#### DIRECTIVE
Convert the lines below into a JSON array of strings, with one string per line and any blank lines omitted.

#### DATA PROVIDED
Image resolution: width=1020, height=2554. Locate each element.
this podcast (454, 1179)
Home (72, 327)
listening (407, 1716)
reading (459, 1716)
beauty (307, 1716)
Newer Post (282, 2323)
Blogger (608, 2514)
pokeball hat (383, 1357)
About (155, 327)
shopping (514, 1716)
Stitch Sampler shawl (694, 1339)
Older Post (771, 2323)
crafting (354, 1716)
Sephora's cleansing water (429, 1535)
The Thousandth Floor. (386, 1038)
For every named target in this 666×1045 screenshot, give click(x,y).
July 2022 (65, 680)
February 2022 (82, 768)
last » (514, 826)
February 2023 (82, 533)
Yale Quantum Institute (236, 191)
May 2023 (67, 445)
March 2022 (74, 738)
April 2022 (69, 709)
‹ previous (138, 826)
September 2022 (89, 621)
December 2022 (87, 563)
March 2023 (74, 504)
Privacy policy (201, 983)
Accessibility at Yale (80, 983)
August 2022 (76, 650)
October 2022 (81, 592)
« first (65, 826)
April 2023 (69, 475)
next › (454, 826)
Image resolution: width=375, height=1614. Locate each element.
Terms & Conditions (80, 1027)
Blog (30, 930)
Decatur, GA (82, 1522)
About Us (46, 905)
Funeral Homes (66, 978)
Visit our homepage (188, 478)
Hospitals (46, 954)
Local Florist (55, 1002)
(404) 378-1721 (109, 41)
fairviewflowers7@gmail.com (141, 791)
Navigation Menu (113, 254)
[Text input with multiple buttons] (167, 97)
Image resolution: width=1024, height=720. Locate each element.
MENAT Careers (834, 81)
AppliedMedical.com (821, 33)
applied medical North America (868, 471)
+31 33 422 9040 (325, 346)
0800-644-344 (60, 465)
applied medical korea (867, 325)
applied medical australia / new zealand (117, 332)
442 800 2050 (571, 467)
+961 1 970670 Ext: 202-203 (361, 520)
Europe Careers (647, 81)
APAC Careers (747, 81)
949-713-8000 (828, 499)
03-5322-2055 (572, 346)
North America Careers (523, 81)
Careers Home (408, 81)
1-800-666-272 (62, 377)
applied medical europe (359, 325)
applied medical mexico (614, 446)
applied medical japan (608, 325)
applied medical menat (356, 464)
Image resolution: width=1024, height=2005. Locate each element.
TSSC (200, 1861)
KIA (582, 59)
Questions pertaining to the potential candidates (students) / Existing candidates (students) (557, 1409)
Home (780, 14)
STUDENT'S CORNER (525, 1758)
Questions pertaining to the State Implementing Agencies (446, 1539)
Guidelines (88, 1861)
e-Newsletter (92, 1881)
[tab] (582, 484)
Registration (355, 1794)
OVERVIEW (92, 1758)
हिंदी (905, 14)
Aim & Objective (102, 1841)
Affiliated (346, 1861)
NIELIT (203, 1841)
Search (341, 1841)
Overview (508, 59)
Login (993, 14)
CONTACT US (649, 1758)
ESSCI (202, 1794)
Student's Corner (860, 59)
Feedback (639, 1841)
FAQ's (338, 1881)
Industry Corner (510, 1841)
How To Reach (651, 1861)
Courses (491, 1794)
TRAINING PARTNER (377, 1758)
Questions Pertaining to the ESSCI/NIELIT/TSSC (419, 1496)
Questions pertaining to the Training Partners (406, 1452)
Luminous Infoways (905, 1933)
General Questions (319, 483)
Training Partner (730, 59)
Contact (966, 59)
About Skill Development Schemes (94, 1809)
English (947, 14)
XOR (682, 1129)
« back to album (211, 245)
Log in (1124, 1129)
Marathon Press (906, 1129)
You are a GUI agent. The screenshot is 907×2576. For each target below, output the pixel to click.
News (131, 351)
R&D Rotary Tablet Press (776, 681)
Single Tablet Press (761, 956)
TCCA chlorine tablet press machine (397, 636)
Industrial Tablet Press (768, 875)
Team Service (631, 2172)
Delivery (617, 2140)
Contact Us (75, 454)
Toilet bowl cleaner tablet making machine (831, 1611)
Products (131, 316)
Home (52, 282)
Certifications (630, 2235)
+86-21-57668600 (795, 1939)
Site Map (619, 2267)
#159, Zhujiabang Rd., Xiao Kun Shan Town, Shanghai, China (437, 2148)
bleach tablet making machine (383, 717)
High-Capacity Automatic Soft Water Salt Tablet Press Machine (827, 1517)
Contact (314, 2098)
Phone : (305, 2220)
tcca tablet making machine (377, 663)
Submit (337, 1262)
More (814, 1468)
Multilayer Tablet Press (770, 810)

#### WRITTEN SOLUTION
[
  "Image resolution: width=1020, height=2554. Locate each element.",
  "this podcast (454, 1179)",
  "Home (72, 327)",
  "listening (407, 1716)",
  "reading (459, 1716)",
  "beauty (307, 1716)",
  "Newer Post (282, 2323)",
  "Blogger (608, 2514)",
  "pokeball hat (383, 1357)",
  "About (155, 327)",
  "shopping (514, 1716)",
  "Stitch Sampler shawl (694, 1339)",
  "Older Post (771, 2323)",
  "crafting (354, 1716)",
  "Sephora's cleansing water (429, 1535)",
  "The Thousandth Floor. (386, 1038)",
  "For every named target in this 666×1045 screenshot, give click(x,y).",
  "July 2022 (65, 680)",
  "February 2022 (82, 768)",
  "last » (514, 826)",
  "February 2023 (82, 533)",
  "Yale Quantum Institute (236, 191)",
  "May 2023 (67, 445)",
  "March 2022 (74, 738)",
  "April 2022 (69, 709)",
  "‹ previous (138, 826)",
  "September 2022 (89, 621)",
  "December 2022 (87, 563)",
  "March 2023 (74, 504)",
  "Privacy policy (201, 983)",
  "Accessibility at Yale (80, 983)",
  "August 2022 (76, 650)",
  "October 2022 (81, 592)",
  "« first (65, 826)",
  "April 2023 (69, 475)",
  "next › (454, 826)",
  "Image resolution: width=375, height=1614. Locate each element.",
  "Terms & Conditions (80, 1027)",
  "Blog (30, 930)",
  "Decatur, GA (82, 1522)",
  "About Us (46, 905)",
  "Funeral Homes (66, 978)",
  "Visit our homepage (188, 478)",
  "Hospitals (46, 954)",
  "Local Florist (55, 1002)",
  "(404) 378-1721 (109, 41)",
  "fairviewflowers7@gmail.com (141, 791)",
  "Navigation Menu (113, 254)",
  "[Text input with multiple buttons] (167, 97)",
  "Image resolution: width=1024, height=720. Locate each element.",
  "MENAT Careers (834, 81)",
  "AppliedMedical.com (821, 33)",
  "applied medical North America (868, 471)",
  "+31 33 422 9040 (325, 346)",
  "0800-644-344 (60, 465)",
  "applied medical korea (867, 325)",
  "applied medical australia / new zealand (117, 332)",
  "442 800 2050 (571, 467)",
  "+961 1 970670 Ext: 202-203 (361, 520)",
  "Europe Careers (647, 81)",
  "APAC Careers (747, 81)",
  "949-713-8000 (828, 499)",
  "03-5322-2055 (572, 346)",
  "North America Careers (523, 81)",
  "Careers Home (408, 81)",
  "1-800-666-272 (62, 377)",
  "applied medical europe (359, 325)",
  "applied medical mexico (614, 446)",
  "applied medical japan (608, 325)",
  "applied medical menat (356, 464)",
  "Image resolution: width=1024, height=2005. Locate each element.",
  "TSSC (200, 1861)",
  "KIA (582, 59)",
  "Questions pertaining to the potential candidates (students) / Existing candidates (students) (557, 1409)",
  "Home (780, 14)",
  "STUDENT'S CORNER (525, 1758)",
  "Questions pertaining to the State Implementing Agencies (446, 1539)",
  "Guidelines (88, 1861)",
  "e-Newsletter (92, 1881)",
  "[tab] (582, 484)",
  "Registration (355, 1794)",
  "OVERVIEW (92, 1758)",
  "हिंदी (905, 14)",
  "Aim & Objective (102, 1841)",
  "Affiliated (346, 1861)",
  "NIELIT (203, 1841)",
  "Search (341, 1841)",
  "Overview (508, 59)",
  "Login (993, 14)",
  "CONTACT US (649, 1758)",
  "ESSCI (202, 1794)",
  "Student's Corner (860, 59)",
  "Feedback (639, 1841)",
  "FAQ's (338, 1881)",
  "Industry Corner (510, 1841)",
  "How To Reach (651, 1861)",
  "Courses (491, 1794)",
  "TRAINING PARTNER (377, 1758)",
  "Questions Pertaining to the ESSCI/NIELIT/TSSC (419, 1496)",
  "Questions pertaining to the Training Partners (406, 1452)",
  "Luminous Infoways (905, 1933)",
  "General Questions (319, 483)",
  "Training Partner (730, 59)",
  "Contact (966, 59)",
  "About Skill Development Schemes (94, 1809)",
  "English (947, 14)",
  "XOR (682, 1129)",
  "« back to album (211, 245)",
  "Log in (1124, 1129)",
  "Marathon Press (906, 1129)",
  "You are a GUI agent. The screenshot is 907×2576. For each target below, output the pixel to click.",
  "News (131, 351)",
  "R&D Rotary Tablet Press (776, 681)",
  "Single Tablet Press (761, 956)",
  "TCCA chlorine tablet press machine (397, 636)",
  "Industrial Tablet Press (768, 875)",
  "Team Service (631, 2172)",
  "Delivery (617, 2140)",
  "Contact Us (75, 454)",
  "Toilet bowl cleaner tablet making machine (831, 1611)",
  "Products (131, 316)",
  "Home (52, 282)",
  "Certifications (630, 2235)",
  "+86-21-57668600 (795, 1939)",
  "Site Map (619, 2267)",
  "#159, Zhujiabang Rd., Xiao Kun Shan Town, Shanghai, China (437, 2148)",
  "bleach tablet making machine (383, 717)",
  "High-Capacity Automatic Soft Water Salt Tablet Press Machine (827, 1517)",
  "Contact (314, 2098)",
  "Phone : (305, 2220)",
  "tcca tablet making machine (377, 663)",
  "Submit (337, 1262)",
  "More (814, 1468)",
  "Multilayer Tablet Press (770, 810)"
]